Suchitoto definitely has an artistic vibe, in part due to the historic legacy of local filmmaker Alejandro Cotto (1928-2015). His home full of memories, curated by Cotto himself, is open to the public as a museum featuring beautiful gardens, a view of Lake Suchitlán, and large rooms with antique furniture, paintings and memorabilia from classical film stars. The city has hosted an international festival of art and culture for more than 30 years - an event inaugurated by Cotto as a positive endeavor following the war.

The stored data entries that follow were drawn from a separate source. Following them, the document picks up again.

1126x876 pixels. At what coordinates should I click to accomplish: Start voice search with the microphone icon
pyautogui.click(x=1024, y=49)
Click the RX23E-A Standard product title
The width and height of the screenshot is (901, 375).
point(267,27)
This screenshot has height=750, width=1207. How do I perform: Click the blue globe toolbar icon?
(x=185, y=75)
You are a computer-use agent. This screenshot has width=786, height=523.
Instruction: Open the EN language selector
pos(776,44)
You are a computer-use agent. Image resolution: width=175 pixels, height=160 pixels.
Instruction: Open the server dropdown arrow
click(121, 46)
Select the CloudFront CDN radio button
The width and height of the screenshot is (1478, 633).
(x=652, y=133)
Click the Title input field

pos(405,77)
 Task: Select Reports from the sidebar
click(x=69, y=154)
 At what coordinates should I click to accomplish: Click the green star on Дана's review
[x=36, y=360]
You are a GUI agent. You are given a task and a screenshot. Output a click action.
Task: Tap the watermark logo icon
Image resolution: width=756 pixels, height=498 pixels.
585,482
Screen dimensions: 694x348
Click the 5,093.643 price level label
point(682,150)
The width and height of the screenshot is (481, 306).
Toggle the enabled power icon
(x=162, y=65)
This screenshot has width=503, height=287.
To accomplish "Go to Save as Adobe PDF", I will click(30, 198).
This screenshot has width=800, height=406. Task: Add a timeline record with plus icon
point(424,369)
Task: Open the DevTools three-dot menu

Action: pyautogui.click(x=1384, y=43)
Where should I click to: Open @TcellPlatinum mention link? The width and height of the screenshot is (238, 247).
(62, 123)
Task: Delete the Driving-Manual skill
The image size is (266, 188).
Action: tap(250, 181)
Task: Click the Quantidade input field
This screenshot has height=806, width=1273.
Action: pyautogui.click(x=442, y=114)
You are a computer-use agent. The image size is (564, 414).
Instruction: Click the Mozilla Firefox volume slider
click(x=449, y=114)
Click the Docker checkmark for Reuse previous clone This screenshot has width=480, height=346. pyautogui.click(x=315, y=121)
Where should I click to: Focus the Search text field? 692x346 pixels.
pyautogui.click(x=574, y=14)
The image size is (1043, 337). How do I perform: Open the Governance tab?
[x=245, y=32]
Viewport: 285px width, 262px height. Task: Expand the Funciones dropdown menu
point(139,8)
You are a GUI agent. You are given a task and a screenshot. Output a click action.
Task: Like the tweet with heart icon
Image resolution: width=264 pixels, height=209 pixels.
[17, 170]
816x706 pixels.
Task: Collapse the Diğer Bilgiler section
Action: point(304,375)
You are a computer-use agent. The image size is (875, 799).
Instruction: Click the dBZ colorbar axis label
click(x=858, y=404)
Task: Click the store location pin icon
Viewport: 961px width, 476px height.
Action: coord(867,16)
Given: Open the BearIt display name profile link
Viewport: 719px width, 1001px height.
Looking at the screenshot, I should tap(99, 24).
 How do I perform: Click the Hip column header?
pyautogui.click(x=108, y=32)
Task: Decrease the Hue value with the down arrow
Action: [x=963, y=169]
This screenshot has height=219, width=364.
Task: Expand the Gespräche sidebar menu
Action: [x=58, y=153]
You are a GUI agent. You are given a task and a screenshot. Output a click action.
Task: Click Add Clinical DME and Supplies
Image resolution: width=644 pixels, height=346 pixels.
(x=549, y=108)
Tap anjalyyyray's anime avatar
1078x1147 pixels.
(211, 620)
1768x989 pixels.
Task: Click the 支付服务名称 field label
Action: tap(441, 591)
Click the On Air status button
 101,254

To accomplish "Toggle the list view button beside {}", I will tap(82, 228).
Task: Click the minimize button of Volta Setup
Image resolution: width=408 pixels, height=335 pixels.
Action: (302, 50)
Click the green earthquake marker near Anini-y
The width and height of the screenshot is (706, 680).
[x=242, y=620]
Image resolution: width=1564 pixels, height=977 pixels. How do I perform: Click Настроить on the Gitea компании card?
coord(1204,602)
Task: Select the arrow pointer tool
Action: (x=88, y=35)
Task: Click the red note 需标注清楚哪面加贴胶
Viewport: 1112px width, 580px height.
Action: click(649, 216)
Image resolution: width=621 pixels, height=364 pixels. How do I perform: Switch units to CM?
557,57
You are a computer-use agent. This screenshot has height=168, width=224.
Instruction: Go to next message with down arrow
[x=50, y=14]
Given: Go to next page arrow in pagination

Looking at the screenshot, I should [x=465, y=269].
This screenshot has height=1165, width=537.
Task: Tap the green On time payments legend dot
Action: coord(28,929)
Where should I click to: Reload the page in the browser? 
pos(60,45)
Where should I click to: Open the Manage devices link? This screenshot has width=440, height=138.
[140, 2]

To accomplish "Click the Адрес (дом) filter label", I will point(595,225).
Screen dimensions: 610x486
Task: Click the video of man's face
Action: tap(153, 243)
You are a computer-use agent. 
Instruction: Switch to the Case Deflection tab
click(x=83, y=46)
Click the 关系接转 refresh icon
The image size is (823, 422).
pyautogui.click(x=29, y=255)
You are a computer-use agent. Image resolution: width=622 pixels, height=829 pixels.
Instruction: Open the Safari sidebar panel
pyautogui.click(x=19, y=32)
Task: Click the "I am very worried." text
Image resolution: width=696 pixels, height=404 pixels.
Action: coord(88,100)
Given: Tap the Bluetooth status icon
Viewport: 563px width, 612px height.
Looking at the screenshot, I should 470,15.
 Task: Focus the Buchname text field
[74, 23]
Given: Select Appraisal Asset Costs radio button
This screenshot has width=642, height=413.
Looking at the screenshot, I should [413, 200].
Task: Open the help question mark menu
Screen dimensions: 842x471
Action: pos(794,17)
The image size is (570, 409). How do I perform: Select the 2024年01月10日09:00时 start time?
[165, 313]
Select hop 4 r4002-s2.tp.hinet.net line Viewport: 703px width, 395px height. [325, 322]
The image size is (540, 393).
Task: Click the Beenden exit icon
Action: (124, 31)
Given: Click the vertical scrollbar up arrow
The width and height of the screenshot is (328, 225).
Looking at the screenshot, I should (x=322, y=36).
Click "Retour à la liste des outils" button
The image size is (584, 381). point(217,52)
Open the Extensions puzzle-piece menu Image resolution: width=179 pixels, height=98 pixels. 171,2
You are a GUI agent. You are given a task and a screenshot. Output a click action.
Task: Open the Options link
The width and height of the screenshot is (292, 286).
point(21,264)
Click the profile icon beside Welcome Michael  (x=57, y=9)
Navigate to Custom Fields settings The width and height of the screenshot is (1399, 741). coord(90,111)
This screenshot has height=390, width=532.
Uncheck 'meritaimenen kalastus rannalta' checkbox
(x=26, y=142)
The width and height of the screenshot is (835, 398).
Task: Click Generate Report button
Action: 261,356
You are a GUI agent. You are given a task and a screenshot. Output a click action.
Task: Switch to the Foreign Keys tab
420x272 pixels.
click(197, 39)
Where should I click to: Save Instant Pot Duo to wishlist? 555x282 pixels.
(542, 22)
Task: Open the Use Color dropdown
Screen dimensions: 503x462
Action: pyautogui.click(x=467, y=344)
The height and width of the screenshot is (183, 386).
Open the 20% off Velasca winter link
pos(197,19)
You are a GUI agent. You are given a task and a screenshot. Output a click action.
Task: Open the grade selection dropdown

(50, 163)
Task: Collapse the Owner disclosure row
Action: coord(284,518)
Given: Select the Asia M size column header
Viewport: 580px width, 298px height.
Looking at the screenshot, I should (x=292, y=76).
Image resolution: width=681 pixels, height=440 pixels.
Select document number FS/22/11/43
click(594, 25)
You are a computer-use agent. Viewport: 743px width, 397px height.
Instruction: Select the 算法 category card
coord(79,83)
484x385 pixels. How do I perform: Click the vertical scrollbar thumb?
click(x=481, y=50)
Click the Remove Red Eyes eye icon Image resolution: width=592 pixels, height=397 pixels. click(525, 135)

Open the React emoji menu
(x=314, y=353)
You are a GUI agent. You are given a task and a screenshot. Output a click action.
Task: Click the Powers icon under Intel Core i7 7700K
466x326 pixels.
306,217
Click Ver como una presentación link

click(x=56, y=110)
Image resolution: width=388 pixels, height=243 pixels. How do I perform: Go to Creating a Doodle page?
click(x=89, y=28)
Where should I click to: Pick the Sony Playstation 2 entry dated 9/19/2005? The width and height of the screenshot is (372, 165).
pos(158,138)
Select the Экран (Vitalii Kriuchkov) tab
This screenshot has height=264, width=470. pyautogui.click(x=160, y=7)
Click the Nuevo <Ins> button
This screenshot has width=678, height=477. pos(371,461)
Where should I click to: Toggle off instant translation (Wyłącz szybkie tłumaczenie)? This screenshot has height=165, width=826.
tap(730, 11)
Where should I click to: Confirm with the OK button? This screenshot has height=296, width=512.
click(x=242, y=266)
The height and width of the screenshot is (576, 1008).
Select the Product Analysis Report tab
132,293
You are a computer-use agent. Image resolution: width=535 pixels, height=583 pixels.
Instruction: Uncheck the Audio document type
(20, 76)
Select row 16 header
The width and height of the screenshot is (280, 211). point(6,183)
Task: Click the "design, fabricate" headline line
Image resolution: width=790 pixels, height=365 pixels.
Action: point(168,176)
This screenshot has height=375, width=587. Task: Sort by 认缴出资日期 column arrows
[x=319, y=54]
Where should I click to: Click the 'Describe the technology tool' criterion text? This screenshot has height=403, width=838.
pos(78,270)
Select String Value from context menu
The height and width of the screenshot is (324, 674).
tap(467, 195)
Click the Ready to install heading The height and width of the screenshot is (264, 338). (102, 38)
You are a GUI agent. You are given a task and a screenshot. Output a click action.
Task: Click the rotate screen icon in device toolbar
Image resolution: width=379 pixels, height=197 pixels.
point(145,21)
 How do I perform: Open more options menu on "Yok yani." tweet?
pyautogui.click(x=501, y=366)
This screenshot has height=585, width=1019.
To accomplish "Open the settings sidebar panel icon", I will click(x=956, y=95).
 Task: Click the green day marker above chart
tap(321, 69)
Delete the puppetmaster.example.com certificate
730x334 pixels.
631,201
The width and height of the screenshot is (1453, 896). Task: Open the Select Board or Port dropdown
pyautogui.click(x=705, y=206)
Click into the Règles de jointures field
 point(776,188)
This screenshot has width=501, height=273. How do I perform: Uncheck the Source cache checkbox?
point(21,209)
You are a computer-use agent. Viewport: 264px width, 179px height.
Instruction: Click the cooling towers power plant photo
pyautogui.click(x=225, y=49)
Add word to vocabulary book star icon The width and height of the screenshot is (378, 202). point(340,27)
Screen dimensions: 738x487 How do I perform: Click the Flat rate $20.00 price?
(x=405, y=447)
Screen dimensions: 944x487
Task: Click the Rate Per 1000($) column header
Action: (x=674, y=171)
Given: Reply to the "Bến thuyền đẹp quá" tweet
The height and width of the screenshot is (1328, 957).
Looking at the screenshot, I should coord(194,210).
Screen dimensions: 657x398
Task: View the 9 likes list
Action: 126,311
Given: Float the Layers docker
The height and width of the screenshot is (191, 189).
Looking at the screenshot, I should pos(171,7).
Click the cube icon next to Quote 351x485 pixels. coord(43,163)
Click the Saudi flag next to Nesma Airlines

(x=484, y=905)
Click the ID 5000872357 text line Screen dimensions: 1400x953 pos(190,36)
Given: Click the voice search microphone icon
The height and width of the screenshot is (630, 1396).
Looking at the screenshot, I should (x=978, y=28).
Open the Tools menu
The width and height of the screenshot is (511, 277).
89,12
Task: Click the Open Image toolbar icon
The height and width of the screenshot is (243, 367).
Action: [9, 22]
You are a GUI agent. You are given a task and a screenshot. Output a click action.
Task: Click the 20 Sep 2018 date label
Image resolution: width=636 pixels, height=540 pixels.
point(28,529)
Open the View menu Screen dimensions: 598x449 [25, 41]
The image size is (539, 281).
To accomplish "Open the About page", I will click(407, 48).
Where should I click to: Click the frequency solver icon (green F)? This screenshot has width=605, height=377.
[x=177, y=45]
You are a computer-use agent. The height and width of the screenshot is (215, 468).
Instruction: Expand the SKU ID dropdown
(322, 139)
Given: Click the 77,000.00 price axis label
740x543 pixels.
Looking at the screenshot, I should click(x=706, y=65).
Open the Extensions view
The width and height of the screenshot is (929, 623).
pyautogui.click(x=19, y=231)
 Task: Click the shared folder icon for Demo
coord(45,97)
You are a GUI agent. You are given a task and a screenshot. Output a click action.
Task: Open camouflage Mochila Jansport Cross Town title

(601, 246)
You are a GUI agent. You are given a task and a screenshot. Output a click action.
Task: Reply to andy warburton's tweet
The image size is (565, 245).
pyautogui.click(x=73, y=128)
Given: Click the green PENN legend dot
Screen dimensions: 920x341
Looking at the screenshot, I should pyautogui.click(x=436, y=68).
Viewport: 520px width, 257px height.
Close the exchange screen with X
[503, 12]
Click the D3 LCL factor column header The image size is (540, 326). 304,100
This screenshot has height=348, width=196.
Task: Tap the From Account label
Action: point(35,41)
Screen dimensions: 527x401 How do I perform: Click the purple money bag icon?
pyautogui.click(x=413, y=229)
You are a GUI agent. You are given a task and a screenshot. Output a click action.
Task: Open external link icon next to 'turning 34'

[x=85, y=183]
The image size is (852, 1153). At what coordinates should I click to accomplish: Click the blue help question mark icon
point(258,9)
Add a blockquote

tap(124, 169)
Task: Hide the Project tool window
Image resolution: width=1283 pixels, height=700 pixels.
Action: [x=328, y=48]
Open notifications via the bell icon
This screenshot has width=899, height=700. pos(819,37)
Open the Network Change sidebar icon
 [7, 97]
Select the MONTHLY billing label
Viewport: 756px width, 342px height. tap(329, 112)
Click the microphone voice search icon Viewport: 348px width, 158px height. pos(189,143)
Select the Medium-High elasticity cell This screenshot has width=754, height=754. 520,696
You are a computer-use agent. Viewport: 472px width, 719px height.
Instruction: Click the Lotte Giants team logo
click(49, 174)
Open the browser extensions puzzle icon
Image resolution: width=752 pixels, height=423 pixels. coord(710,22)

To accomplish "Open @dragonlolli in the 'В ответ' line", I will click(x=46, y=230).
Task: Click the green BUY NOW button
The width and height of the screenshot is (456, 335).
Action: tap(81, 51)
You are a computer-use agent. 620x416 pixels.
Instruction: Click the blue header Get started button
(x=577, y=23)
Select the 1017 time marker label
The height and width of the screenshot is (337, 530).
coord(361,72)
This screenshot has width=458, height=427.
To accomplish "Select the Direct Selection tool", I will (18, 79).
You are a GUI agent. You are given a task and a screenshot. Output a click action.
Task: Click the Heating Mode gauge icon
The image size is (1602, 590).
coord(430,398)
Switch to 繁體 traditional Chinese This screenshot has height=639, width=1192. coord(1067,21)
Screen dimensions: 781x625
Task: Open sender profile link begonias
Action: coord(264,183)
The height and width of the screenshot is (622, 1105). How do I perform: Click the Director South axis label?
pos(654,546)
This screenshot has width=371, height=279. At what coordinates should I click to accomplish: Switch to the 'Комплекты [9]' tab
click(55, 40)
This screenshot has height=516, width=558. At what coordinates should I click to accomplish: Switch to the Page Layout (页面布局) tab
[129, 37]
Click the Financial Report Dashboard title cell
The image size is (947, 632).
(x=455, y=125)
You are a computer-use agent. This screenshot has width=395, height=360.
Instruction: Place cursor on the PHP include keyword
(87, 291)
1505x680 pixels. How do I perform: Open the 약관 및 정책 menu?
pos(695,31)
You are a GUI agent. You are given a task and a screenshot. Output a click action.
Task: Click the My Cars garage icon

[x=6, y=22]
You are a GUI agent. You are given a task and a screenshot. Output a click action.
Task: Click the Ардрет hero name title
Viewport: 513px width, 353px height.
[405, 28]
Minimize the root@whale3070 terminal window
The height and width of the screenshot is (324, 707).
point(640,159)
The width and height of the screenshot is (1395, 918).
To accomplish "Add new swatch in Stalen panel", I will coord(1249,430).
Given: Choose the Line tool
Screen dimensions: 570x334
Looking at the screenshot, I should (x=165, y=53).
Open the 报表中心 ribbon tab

|A small hotel located just off of the main square with comfortable rooms, great breakfast and lovely staff. |
(©2023 Linda Muth)
|Walk along and something beautiful might just catch your eye. (©2023 Linda Muth)|
|Off the beaten path (©2023 Linda Muth)|
|Bars and restaurants are hopping at night, especially on weekends and holidays. With a little daylight you can appreciate their artistic features. (©2023 Linda Muth)|
During the Salvadoran Civil War (1980-1992), the people of Suchitoto suffered greatly. The region around Guazapa and Suchitoto was a stronghold for the FMLN, and many families still carry experiences of trauma which they suffered as combatants or citizen victims of the conflict. The population of the municipality decreased by two thirds during the war, as people fled. With an intentional focus on the arts as providing pathways to building peace and healing, Suchitoto has grown in population and wellness.
The Art Center for Peace was established in 2005 on the site of a Dominican convent and school which had fallen into great disrepair. Visitors can support the work of the center through donations, staying at the hostal, and grabbing a coffee at the cafe. The museum exhibits invite visitors to dig into the deeper history and connections in the region. (Your experience at the center will depend on the themes and activities developed in a given year, on the stories your accompanying local friends or guides share with you, and on what historical archives and videos you study.)
|The Peace Center prior to restoration (©2013 Linda Muth)|
|The Peace Center (©2013 Linda Muth) Although I have been to the center more recently,|
I only have photos from an earlier visit.
Probably the most photographed treasure in Suchitoto is the parish church, dedicated to the Roman saint and martyr, Santa Lucía (Saint Lucy). The first church on the site is thought to have been made of thatch. It burned down in the late 17th century and was replaced with a clay and stucco structure. Construction of the current building began in 1853 (after Salvadoran independence and therefore post-colonial). Its style has baroque and rococo elements. The church was closed (at least to tourists) for a number of years in order to make structural repairs following the strong earthquakes of 2001.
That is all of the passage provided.